Biz journalist Dimond, editor of Pulitzer winner on SEC, dies at 81
Thomas F. Dimond, 81, a former business editor of the Washington Star who moved to The Washington Post and edited a Pulitzer Prize-winning investigation of the Securities and Exchange Commission, died July 31.
A story in The Post states, “Mr. Dimond had worked at the Star for more than 20 years when it ceased publication on Aug. 7, 1981. Soon afterward, he joined The Post as an assistant financial editor.

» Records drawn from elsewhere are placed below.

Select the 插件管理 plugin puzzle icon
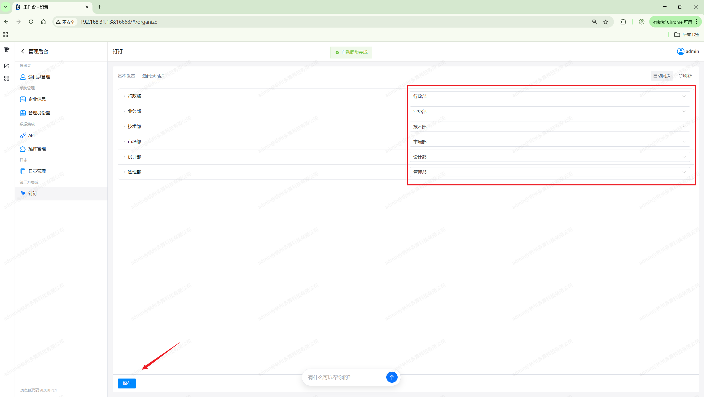Viewport: 704px width, 397px height. click(x=23, y=149)
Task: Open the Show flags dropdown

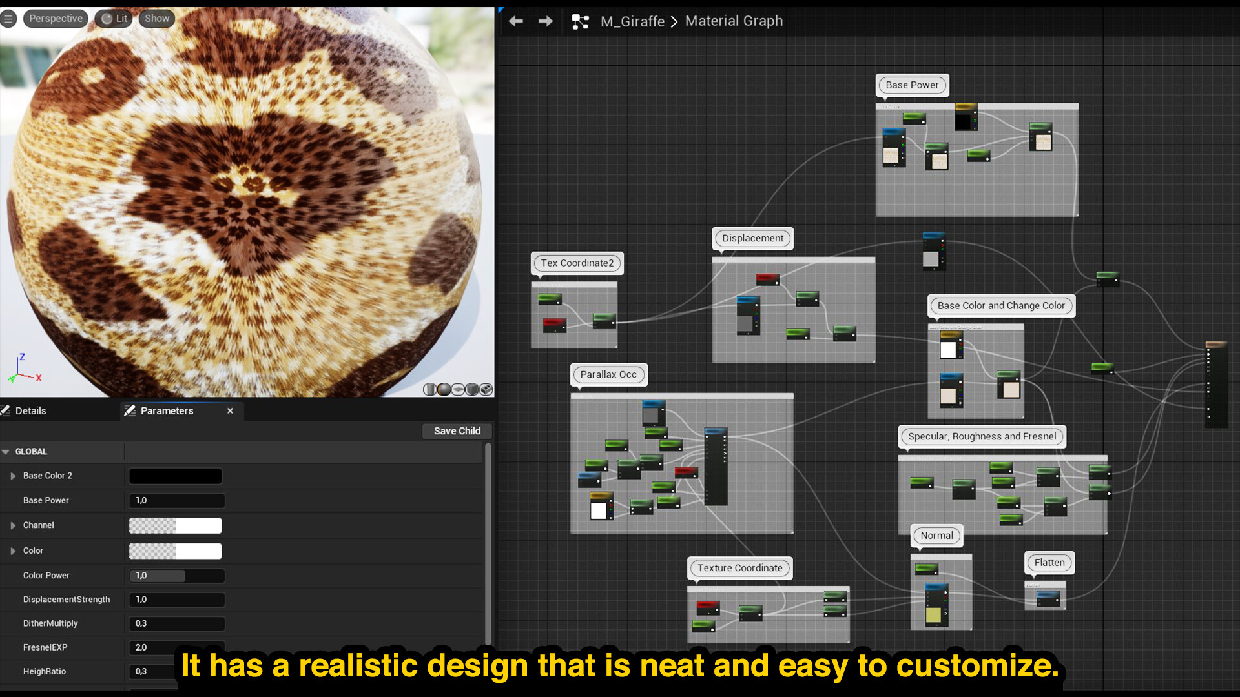Action: pos(156,18)
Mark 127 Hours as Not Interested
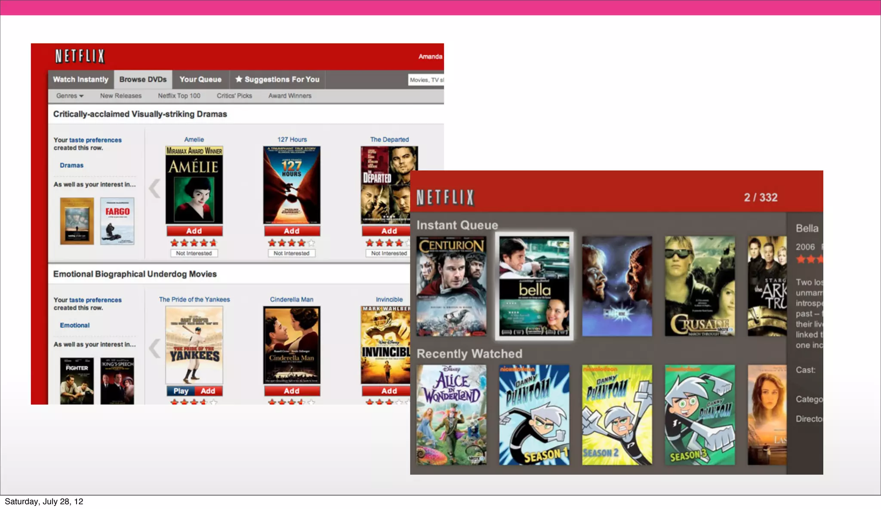This screenshot has height=509, width=881. click(291, 253)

“Mr. Dimond immediately became a cornerstone of The Post’s financial and economic coverage. He oversaw Post investigations of insider trading scandals that convulsed Wall Street in the late 1980s and was a key editor on a series of articles by Post reporters David A. Vise and Steve Coll that penetrated the Securities and Exchange Commission to scrutinize its oversight of financial markets at the end of that decade, as well as the actions of the SEC’s chairman at the time, John Shad.
“Mr. Dimond helped coordinate coverage, as Vise and Coll alternated roles every month, one spending full time on the project while the other chased daily news. The series won the 1990 Pulitzer Prize for explanatory journalism.
“Mr. Dimond edited The Post’s coverage of the harrowing Black Monday stock market contraction of 1987, the savings and loan industry scandal that lasted almost a decade into the mid-1990s, and the ‘dot-com’ bubble at the end of the decade. He retired from The Post as deputy business editor in 2002.”